Chapter 6 – Private purpose trusts
General
77.Section 46 of the Act, which implements recommendation 70(1) as amended, defines a private purpose trust (which the SLC concluded can already be competently established under Scots law, see paragraph 14.3 of the Report on Trust Law). Such a trust contrasts with a “beneficiary trust”, which is a trust exclusively for the benefit of identified or identifiable beneficiaries. A private purpose trust, on the other hand, exists for the furtherance of a specific purpose which is neither charitable or public nor solely for the benefit of a specified or named beneficiary (or potential beneficiary)(16) (by subsection (1)). An example might be a trust set up by commercial developers to cover potential future environmental costs associated with the development. Such trusts are arguably already recognised under Scots law.
78.Subsection (2) clarifies that a private purpose trust may also have beneficiaries; thus an entrepreneur might transfer the shares in the entrepreneur’s company to trustees to hold, and to use to promote the interests of the company, for the ultimate benefit of the employees, or for future generations of the truster’s family. But in those circumstances the trust is not set up solely for those beneficiaries or potential beneficiaries.
Applications to the Court of Session
79.Section 47 of the Act implements recommendation 70(3). It allows any person with an interest in the purpose of a private purpose trust to apply to the Court of Session for an order requiring steps to be taken for the fulfilment of that purpose. There is already a right at common law for anyone with an interest in a Scottish public trust to seek enforcement of its purposes, and this section makes clear that the same principle applies to private purpose trusts.
80.Section 48 of the Act implements recommendation 70(4) and (5). It permits the Court of Session, on application, to reform a private purpose trust where the execution of the trust purpose has become, for example, impossible or impracticable. The remedies which the court may direct are set out in subsection (3) and are essentially twofold: either the court may direct that the property be held on trust for a different purpose, or (if that cannot be done) that it be disposed of as if the trust had failed, either in whole or in part. Subsection (4) states that the procedure is only available where the trust deed does not permit reform by other means, but otherwise the section as a whole is mandatory.
Supervisors
81.Section 49 of the Act, which provides for the appointment of a supervisor, implements recommendation 71(1) to (4). The main task of a supervisor is to ensure the proper implementation of the trust purposes, from the standpoint of those who may benefit from or have an interest in the trust. By subsection (1), the truster has a choice as to whether to provide in the trust deed for the appointment of a supervisor (or, by subsection (4), two or more). Subsection (3) provides that the supervisor must not be a trustee, and vice versa. Importantly, the duties of the supervisor are fiduciary and the supervisor is subject to a duty of care (by subsection (2)); in this respect the supervisor is on a par with a trustee. There is flexibility for the law to develop in this area to cater for the way that supervisors may be used. Subsections (5) and (6) empower the Court of Session to appoint a supervisor where one is required by the trust deed but, for one of the specified reasons, the court’s assistance is considered necessary.
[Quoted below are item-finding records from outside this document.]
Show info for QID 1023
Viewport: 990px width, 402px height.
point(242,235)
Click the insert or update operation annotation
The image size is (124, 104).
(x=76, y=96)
82.Section 50 of the Act, which is a default provision, implements recommendations 43, 45 and 71(5) and (6). Its aim is to grant the supervisor the rights and remedies which are needed for the supervisor to be able to perform the task properly. Subsections (1) to (3) provide the supervisor with the certain rights which a beneficiary and a trustee would have under the trust. Subsection (4) adds that, in the event of breach of trust, the remedies which would be available to a beneficiary are also available to the supervisor. This section applies irrespective of when the trust was created.
83.Section 51 of the Act provides that the power of a court to remove a trustee (section 7 of the Act) and the provisions on decision making (sections 13 and 14 of the Act) apply to supervisors as they apply to trustees. The provisions on decision making will only be relevant where there is more than one supervisor in office at any given time. In such a situation, supervisors’ decisions will be regulated in the same way as decisions to be taken by trustees.
84.Section 52 of the Act implements recommendation 71(7) and provides that all supervisors have power to resign office. The resignation must be by notice in writing sent to the trustees, which takes effect on receipt(17). The exception to the power of resignation in section 52(1) of the Act is where a purported resignation is in order to facilitate a breach of trust; in such a case any notice is of no effect. This is broadly similar to the position of trustees at common law, where a resignation in order to facilitate a breach of trust is likely to result in the trustee still retaining liability flowing from the breach.
The singular including the plural here by virtue of the Interpretation and Legislative Reform (Scotland) Act 2010.
See section 26 of the Interpretation and Legislative Reform (Scotland) Act 2010 for the interpretation rules on the service of documents.